In the United States, there’s a virtual epidemic of precocious puberty these days – the onset of puberty at very young ages in both boys and girls. Among Caucasian girls today, 1 in 7 starts to develop breasts or pubic hair before she is 8 years old. Among African-American girls, the number is 1 out of 2! Unfortunately, no one knows why this is happening, although there’s plenty of speculation. Precocious puberty can be triggered by tumors in the pituitary gland, hypothalamus, ovaries, or testicles, but these cases are rare. Environmental factors are more likely to blame for the upsurge in cases today. The theory with the most scientific support is that obesity is responsible. I think this may be true, since we’ve long known that overweight girls mature physically earlier than thin ones.
Research also has suggested that environmental pollution may play a small role. In the spring of 2000, results of a study reported in the Journal of Pediatrics showed that boys exposed to DDE (a breakdown product of DDT) were heavier than their peers, while girls exposed to PCBs were heavier than their peers and tended to reach puberty a bit sooner, even though the actual numbers involved in the study were not deemed statistically significant. (Both DDT and PCBs are chemicals that appear to interfere with the body’s own hormones.) Researchers are also looking at other environmental chemicals – among them Bisphenol A (BPA), used in manufacturing plastic – but so far haven’t found a definitive link.
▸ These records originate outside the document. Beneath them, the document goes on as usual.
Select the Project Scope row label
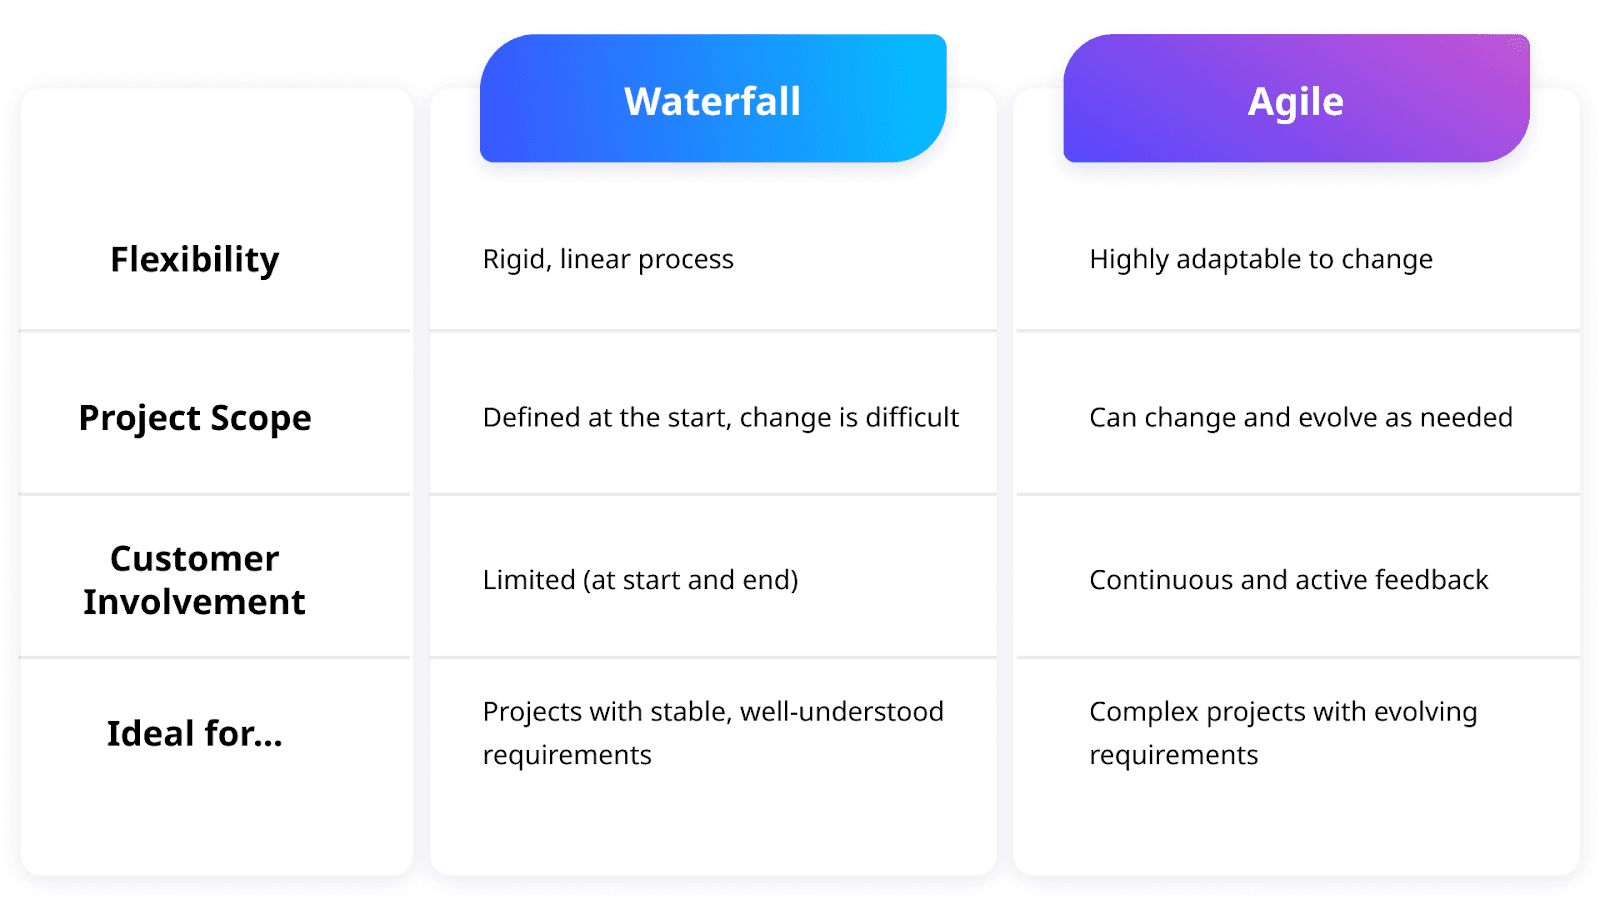 click(195, 418)
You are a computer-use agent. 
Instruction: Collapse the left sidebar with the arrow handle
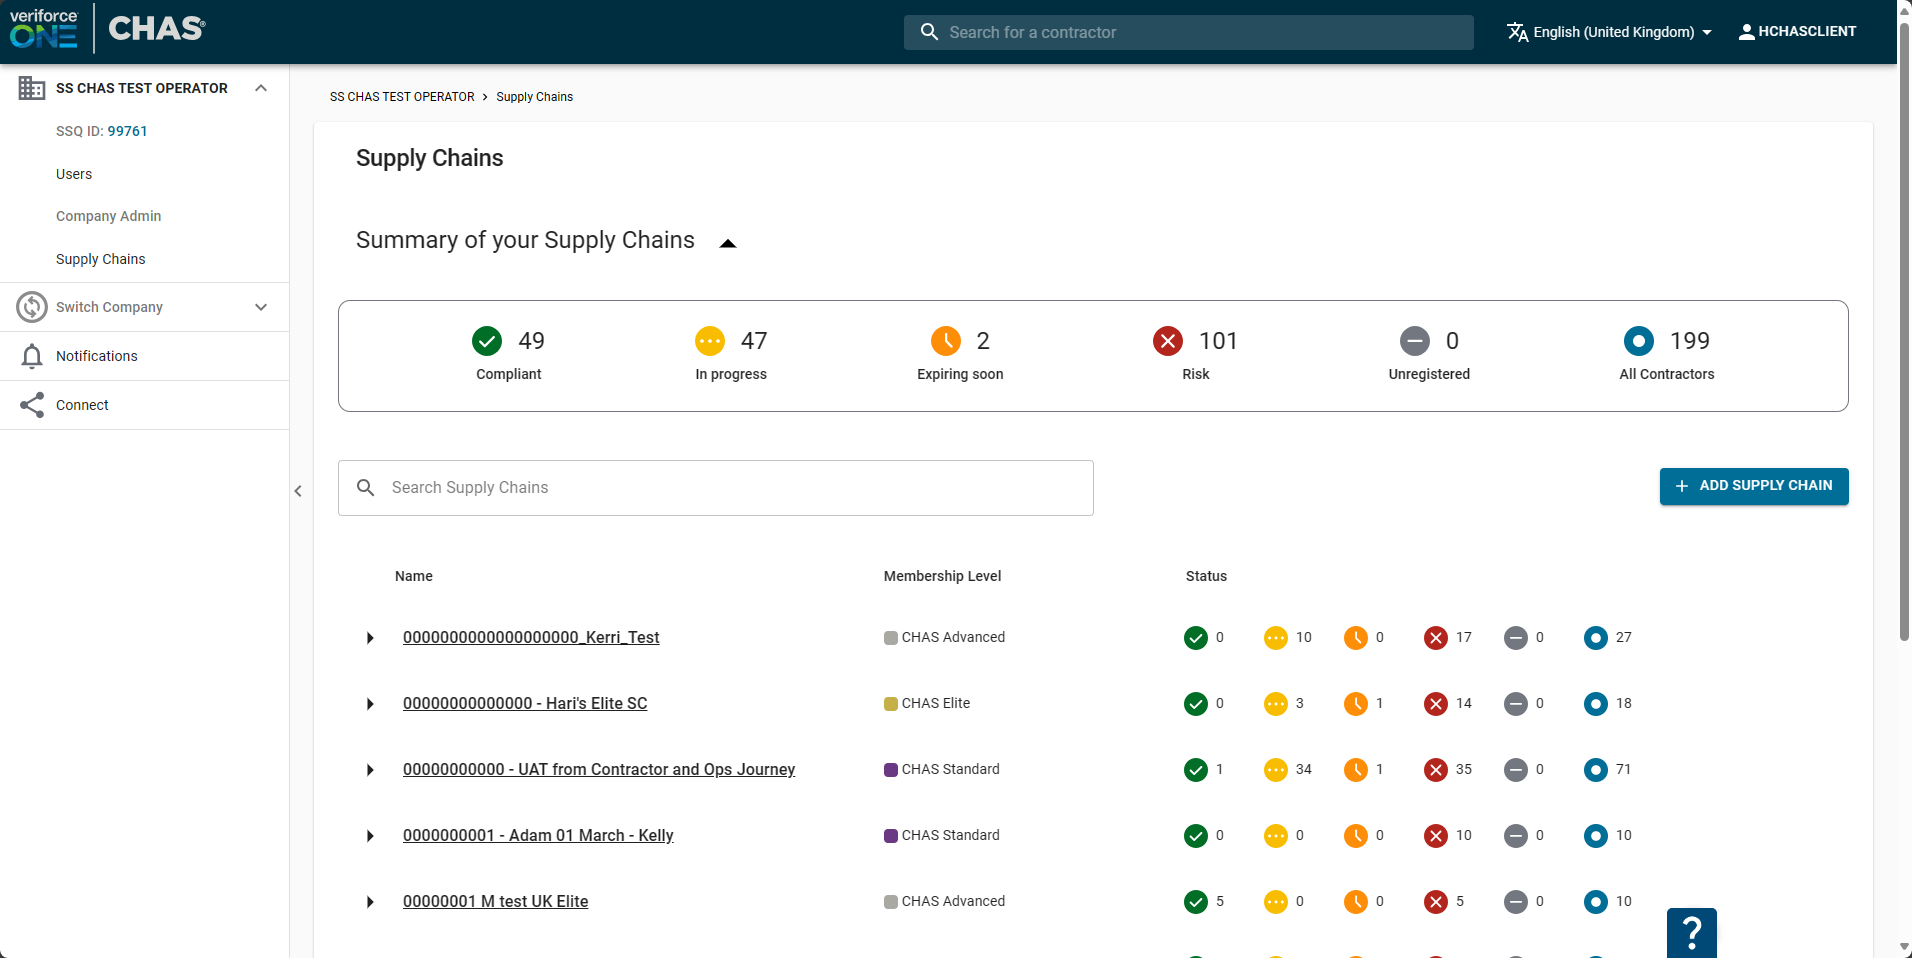click(x=298, y=491)
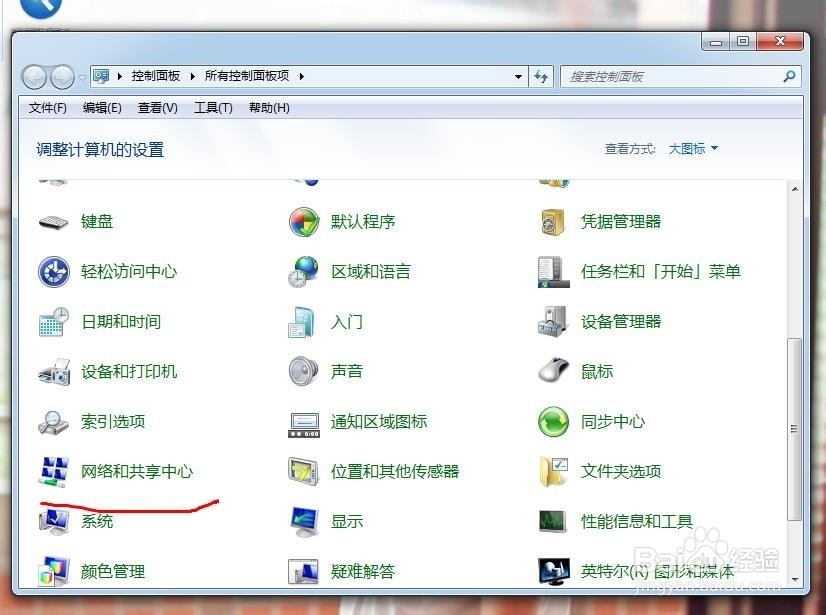Image resolution: width=826 pixels, height=615 pixels.
Task: Open the 工具 menu
Action: [x=212, y=107]
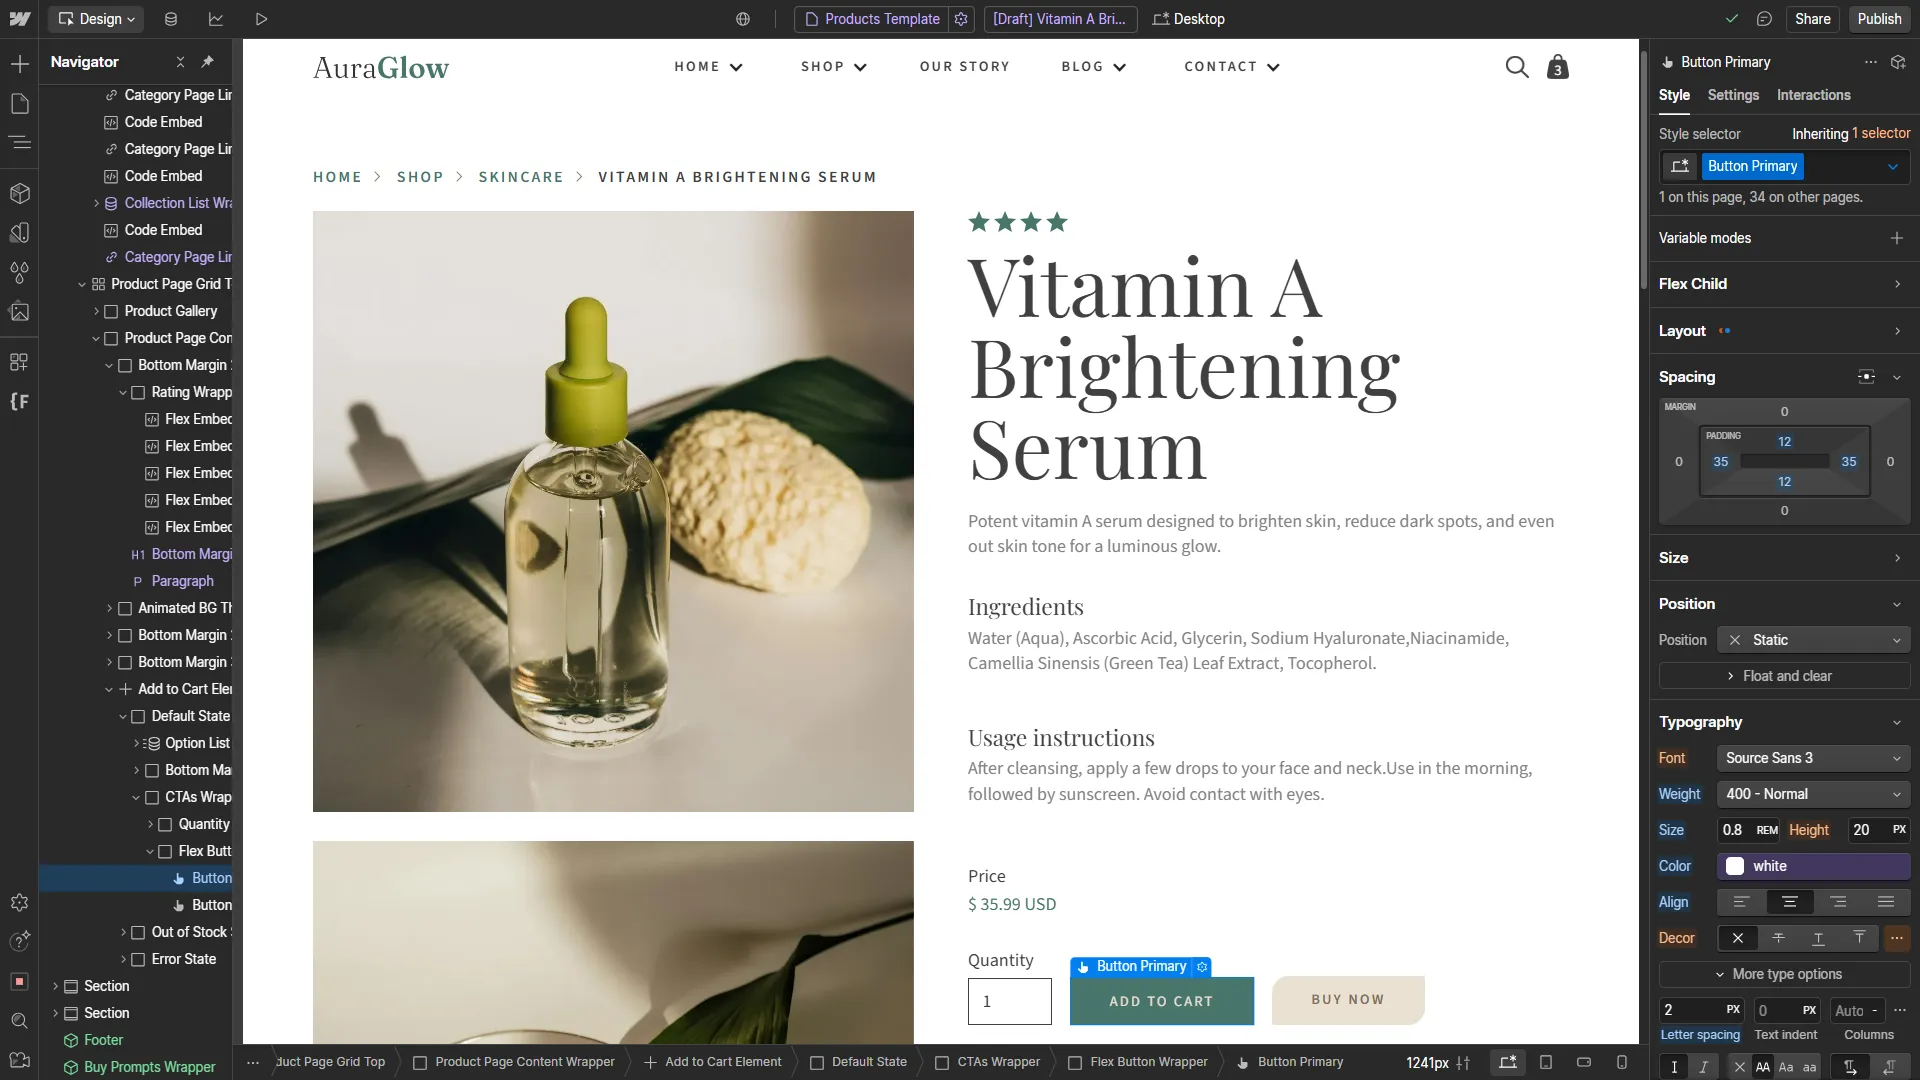
Task: Toggle italic text style
Action: tap(1703, 1067)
Unfortunately, there’s not a lot to offer in terms of treatment and no natural remedy that I can suggest. Since it’s occurring so often these days, some physicians believe that precocious puberty in girls between the ages of 6 and 8 should be seen as normal and not treated at all. (We do know that the risk of breast cancer later in life increases with an earlier onset of puberty.) The only approved allopathic treatments are two drugs: Gonadotropin-Releasing Hormone, GnRH, and Luteinizing Hormone-Releasing Hormone, LHRH, both given by daily injections or at intervals of every three to four weeks. These drugs interfere with the hormonal changes responsible for precocious puberty, in effect putting them on "hold" until the child reaches a more appropriate age (typically between the ages of 11 and 13 in girls). The drugs may also reverse the changes that already have taken place.
The physical changes are only one aspect of what girls must contend with as a result of precocious puberty. Because they look like young women, they’re often treated as if they were much older than they are by boys (or men who should know better) and may also be teased by friends and at school. If you are a parent with a child in the midst of precocious puberty, you must keep the parent-child lines of communication open. Make sure that your child understands that despite the change in her appearance, he or she is still a child.